In other words, as a conceptual minimalistic
suite, Flood makes more sense than
anything Boris had released prior to that. But as an album to be enjoyed
sensually, bypassing the old ratio? Well,
one thing I can definitely vouch for is that Flood is their first record to deliberately avoid any moments of sheer
sonic torture — there is no scraping-bleeding «metallic feedback» here, and
even the loudest and growliest part of the album has a strangely melodic aura
to it. Also, all four parts pursue different physiological purposes — ʽFlood Iʼ
makes you dizzy, ʽFlood IIʼ rocks you to wary sleep, ʽFlood IIIʼ sends you down
and under, and ʽFlood IVʼ gives you twenty minutes to recuperate and recover.
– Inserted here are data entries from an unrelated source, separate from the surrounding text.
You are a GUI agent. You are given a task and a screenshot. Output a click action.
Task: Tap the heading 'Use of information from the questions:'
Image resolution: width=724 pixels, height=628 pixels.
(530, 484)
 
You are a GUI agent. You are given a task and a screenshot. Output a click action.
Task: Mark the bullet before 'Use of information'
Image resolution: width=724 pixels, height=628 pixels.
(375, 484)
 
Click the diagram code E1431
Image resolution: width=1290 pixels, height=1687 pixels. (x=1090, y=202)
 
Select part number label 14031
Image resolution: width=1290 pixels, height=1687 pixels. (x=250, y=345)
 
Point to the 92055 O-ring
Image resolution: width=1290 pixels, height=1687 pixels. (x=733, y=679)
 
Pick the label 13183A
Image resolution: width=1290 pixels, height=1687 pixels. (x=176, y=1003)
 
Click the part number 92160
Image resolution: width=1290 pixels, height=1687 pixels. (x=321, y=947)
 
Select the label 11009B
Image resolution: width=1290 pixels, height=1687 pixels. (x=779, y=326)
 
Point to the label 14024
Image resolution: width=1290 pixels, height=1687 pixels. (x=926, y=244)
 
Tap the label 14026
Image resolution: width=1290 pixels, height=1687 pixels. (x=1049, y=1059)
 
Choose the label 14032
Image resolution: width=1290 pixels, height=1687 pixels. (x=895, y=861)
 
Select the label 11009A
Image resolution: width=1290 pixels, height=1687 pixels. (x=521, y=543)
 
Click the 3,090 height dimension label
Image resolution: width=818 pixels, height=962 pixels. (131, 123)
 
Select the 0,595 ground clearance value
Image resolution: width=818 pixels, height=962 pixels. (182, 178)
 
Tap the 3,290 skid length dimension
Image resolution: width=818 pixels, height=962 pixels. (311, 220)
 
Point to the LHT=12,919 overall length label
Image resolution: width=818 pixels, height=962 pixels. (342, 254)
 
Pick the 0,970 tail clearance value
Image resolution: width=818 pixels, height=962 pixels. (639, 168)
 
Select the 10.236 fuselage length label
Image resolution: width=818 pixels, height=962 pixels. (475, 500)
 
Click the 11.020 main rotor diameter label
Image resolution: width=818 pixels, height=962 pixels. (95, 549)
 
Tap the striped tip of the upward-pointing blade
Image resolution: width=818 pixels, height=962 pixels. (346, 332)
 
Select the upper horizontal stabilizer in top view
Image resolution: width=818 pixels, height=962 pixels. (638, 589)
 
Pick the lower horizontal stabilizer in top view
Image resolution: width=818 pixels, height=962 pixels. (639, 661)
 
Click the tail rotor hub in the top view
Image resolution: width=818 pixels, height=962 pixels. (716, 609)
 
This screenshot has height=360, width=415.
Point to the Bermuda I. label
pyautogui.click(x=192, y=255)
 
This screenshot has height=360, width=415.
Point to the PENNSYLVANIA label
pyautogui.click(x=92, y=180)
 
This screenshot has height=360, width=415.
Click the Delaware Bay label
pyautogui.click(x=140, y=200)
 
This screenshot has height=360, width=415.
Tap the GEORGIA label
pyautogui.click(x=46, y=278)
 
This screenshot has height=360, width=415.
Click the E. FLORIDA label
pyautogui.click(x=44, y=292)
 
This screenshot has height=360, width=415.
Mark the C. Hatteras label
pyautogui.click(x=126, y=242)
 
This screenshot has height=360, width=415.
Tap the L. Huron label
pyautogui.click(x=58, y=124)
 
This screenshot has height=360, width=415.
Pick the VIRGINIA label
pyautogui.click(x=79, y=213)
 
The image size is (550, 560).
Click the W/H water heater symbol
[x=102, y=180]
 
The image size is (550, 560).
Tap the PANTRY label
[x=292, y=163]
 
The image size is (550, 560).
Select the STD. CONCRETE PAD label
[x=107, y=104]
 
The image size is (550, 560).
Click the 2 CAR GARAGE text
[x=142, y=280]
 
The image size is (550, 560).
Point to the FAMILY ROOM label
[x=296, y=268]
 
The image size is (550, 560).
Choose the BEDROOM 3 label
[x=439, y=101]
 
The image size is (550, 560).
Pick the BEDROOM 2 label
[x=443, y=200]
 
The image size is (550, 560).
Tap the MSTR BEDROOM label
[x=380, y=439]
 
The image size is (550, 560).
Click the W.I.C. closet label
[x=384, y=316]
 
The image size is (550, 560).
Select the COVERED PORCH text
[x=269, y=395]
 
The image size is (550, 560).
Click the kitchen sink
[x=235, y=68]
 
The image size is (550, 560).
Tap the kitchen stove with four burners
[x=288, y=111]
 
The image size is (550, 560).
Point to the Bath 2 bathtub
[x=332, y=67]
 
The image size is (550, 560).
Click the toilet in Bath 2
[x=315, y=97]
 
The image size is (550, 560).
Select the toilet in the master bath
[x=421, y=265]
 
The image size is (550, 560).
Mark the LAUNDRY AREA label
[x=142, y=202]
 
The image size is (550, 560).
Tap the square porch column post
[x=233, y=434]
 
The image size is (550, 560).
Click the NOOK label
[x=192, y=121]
Are these immense lengths justified? I guess
the only way to really find out would be to condense them manually and see what
happens. As usual, sometimes for a repetitive groove to have the proper effect,
said groove must be repeated fifty times in a row, and with Boris, you either
take this repetitiveness for granted or you just leave the band alone as it is.
It is not the repetitiveness of the music that bugs me — it is the overall Nipponic
«grotesquery» of the band as such. But within that grotesque world of theirs, Flood occupies a position of honor. Not
only must it have taken them more than five minutes to come up with the basic
structure and melodic content of the album (as opposed to the two preceding and
quite a few succeeding records), but for the first time here, they have
demonstrated that they are more than a one-trick pony, and perhaps deserve to
be taken somewhat seriously by the community at large. Thumbs up.
The only way to actually enjoy this disc, is to pretend you really are lost at sea, using as little energy as possible.
ReplyDeleteYou put "Wata and his associates", just letting you know that Wata is actually female. Which is pretty cool and pretty rare, especially for a band this heavy.
ReplyDeleteDid I? That's funny, a subconscious fit of linguistic male chauvinism - of course I knew that. Corrected.